Marsha Johnson summarized data from the Oklahoma Poison Control Center, the state health department and pediatric clinicians presented at an interim study: pediatric marijuana exposure calls rose after the state question passed, reaching hundreds of calls in recent years; a substantial share of those exposures involved edibles and the highest rates of hospitalizations were among children ages 0–4. Work-group slides cited 269 marijuana-related calls in 2022 to the Poison Center, with a portion resulting in hospital admissions.

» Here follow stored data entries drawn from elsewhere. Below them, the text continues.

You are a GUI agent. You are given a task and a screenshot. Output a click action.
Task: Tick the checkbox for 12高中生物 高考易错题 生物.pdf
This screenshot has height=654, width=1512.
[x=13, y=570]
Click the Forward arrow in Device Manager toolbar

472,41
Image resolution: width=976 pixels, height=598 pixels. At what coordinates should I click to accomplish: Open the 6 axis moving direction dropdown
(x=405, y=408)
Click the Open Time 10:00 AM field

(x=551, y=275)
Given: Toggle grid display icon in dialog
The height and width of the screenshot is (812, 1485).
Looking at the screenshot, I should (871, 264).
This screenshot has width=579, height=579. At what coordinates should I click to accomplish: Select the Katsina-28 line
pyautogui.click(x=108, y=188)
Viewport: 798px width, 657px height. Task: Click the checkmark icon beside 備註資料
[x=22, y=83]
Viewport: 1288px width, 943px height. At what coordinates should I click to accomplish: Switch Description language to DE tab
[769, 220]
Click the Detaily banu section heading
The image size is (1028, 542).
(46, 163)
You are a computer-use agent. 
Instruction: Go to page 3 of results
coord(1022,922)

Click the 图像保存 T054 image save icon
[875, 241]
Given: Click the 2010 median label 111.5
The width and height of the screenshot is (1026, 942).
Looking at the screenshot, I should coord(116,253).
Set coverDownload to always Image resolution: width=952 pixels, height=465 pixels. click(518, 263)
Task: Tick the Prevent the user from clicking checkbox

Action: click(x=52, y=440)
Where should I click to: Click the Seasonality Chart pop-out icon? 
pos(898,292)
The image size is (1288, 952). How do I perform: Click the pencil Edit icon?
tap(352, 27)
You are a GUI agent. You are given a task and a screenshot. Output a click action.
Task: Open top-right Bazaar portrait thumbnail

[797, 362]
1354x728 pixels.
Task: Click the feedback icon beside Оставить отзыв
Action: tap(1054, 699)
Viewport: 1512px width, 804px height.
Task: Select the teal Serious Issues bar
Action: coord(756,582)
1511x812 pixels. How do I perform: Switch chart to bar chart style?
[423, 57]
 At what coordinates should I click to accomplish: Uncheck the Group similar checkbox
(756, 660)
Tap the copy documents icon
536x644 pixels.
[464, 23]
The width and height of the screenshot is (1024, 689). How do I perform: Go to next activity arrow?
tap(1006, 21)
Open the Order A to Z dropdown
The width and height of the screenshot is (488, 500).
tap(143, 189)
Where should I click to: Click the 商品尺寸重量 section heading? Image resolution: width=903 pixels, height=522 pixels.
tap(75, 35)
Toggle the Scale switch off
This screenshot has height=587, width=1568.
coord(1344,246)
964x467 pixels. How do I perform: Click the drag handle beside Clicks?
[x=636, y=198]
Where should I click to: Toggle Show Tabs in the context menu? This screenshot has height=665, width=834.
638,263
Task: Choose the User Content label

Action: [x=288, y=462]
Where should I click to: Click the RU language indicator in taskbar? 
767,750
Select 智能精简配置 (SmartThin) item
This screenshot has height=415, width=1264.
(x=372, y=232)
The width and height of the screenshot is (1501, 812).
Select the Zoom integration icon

The task force’s three principal recommendations are: require plain black-and-white packaging without images that could appeal to children (with only a small uniform state symbol allowed), adopt more prominent warning labels beyond current administrative code language, and cap THC concentration at 5 mg per serving and 100 mg per package. Representative Cynthia Rowe filed House Bill 3335 as a shell bill to carry the recommendations; staff noted Representative Scott Fettgatter, who has authored much of Oklahoma’s marijuana legislation, expressed concerns that packaging rules could disadvantage compliant businesses and questioned enforceability of potency limits.
Commissioners discussed whether OMMA and other regulators had reviewed the draft language; staff said OMMA participated in the task force but had not seen the final draft legislation. The commission voted to continue pursuing legislation to reduce children’s access to marijuana products; staff will coordinate with legislative sponsors to refine language and seek regulatory input.